Steve Nallon (born 8 November 1960) is a British actor, writer, voice artist and impressionist. Nallon began his career as a stand-up performer on the northern club circuit in the 1970s.
He is known for his work as a voice artist on the satirical puppet show Spitting Image and for impersonating Margaret Thatcher on television throughout her time as Prime Minister of the UK (1979–1990). In his career Steve Nallon has performed a number of roles and characters as an actor and as a voice artist in theatre, film, television and radio.
Early life
Nallon was born on 8 November 1960, in Leeds. His father was a church caretaker who had a long history of mental health issues. His mother died in 1970 when Steve was nine years old. Because of his father's mental instability it became necessary for Nallon and his sister to move in with their maternal grandparents. Nallon later described his early years as "at times a tough and sometimes rocky childhood." After passing his 11-plus Nallon attended St. Michael's College, a Jesuit school in Leeds. Whilst still at school, he developed a comedy act and performed from the age of 16 in local working men's clubs in Yorkshire and the North.
In 1979, Nallon began studying Drama and English at the University of Birmingham. and in 2015 was cast as Thatcher in Jonathan Maitland's play Dead Sheep. Nallon has provided the voice of Margaret Thatcher since 2011 in the BBC Radio Four series UK Confidential which examines Government Cabinet papers released under the 30-year rule. During Margaret Thatcher's term in office Nallon appeared as Thatcher in The New Statesman with Rik Mayall. In 2016, voiced Thatcher for the national tour of the theatre dance show Coal created by Gary Clarke which included a section on the miners' strike of 1985.
Nallon has also worked as a writer. In 1989, Nallon co-wrote I, Margaret with Tom Holt, a spoof autobiography of Baroness Thatcher, published by Macmillan. In 1999, Nallon co-wrote The Ghost of Number Ten and The Nallon Tapes for BBC Radio Four. He performed all the voices in The Nallon Tapes, and in The Ghost of Number Ten he played the multi-voiced computer. Nallon has made contributions to New Statesman and the magazine Musical Stages.
In 2022, Nallon's young adult fiction novel The Time That Never Was (ISBN 978-1-910022-61-0), the first in THE SWIDGERS book series, was published by Luath Press. Destination Time Travel (ISBN 978-1-80425-101-0), co-written with Dick Fiddy, archivist at the British Film Institute, was published in 2023 by Luath Press. Destination Time Travel is a look at the story tropes of time travel tales, exploring time travel plots, story devices, time paradoxes, causal loops, time guardians and time windows. The book was published to coincide with the Destination Time Travel season at the British Film Institute in October and November 2023.

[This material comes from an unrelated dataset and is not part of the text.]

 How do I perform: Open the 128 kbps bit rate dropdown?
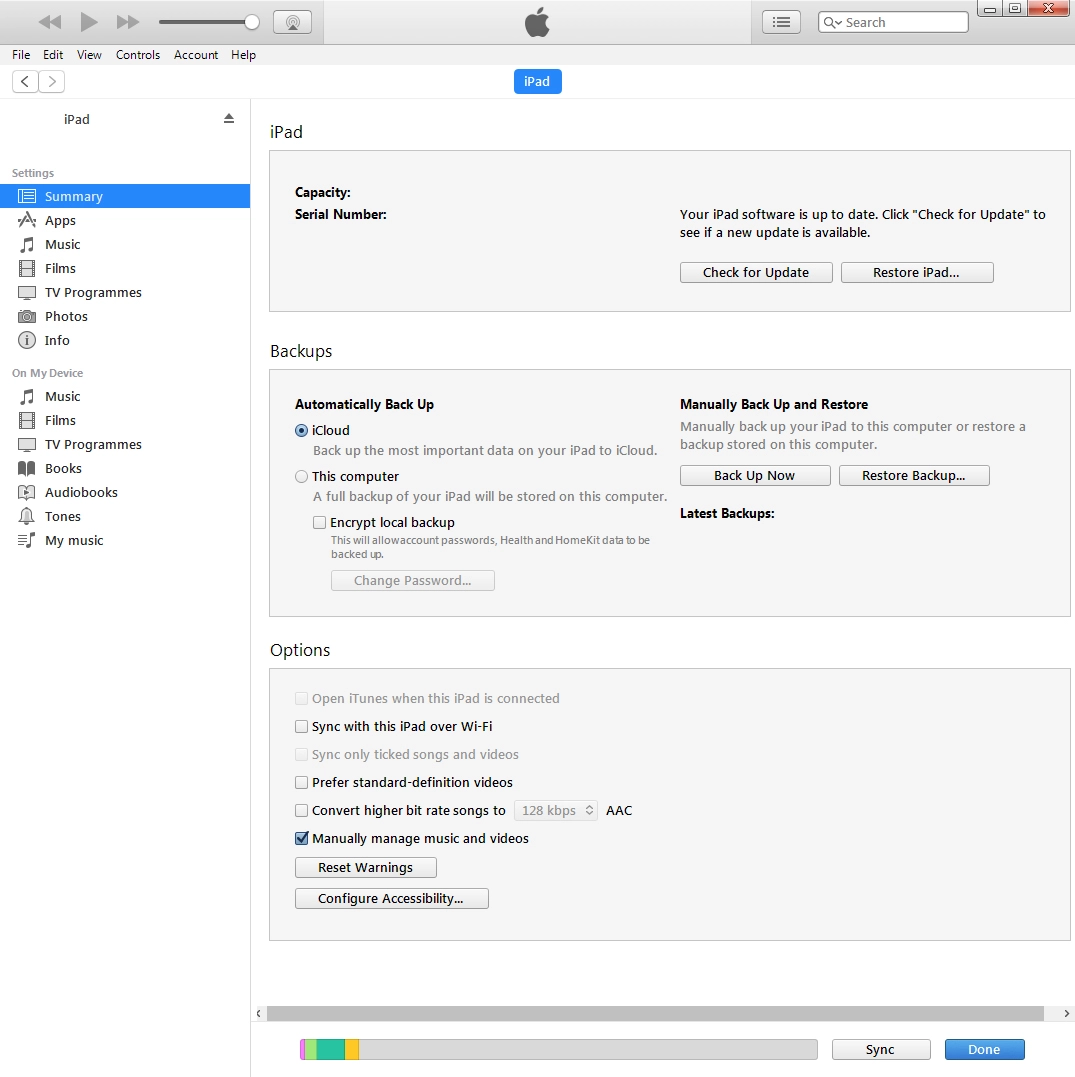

Nallon has written and performed in three one-man shows. In 2002, Nallon wrote and appeared in The Big Odyssey, a theatrical adaptation of Homer's Odyssey, which was staged at the Assembly Rooms as part of the Edinburgh Fringe Festival. The show had a nationwide tour in 2003. Also in 2003 Nallon wrote Steve Nallon's Christmas Carol, a theatrical adaptation of Charles Dickens' A Christmas Carol, which he performed the Birmingham Repertory Theatre and in 2004 Nallon wrote and starred in Steve Nallon's Adventure's in Wonderland, a theatrical adaptation of Lewis Carroll's famous books. This show was staged at fringe festivals in Buxton and Edinburgh.
Nallon played Ada/Roy in a 2013 national tour of Cissie and Ada: An Hysterical Rectomy, a stage show based upon the characters played by Les Dawson and Roy Barraclough. The show is also a character study of Dawson.

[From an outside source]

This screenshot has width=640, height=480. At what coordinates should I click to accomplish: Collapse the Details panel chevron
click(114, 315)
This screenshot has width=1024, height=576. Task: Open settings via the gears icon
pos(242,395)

In 2014, Nallon appeared as Dame Trott in Jack and the Beanstalk at the Buxton Opera House.
In 2015, Nallon voiced various characters in the pantomime section of Clementine's Seasonal Spectacular, a puppet show which combined live puppets and video projection, which was staged at the Rosemary Branch theatre in Islington. These included an impersonation of Beryl Reid as the Fairy Godmother and Peter Lorre as Coldfinger, a parody of the 007 villain.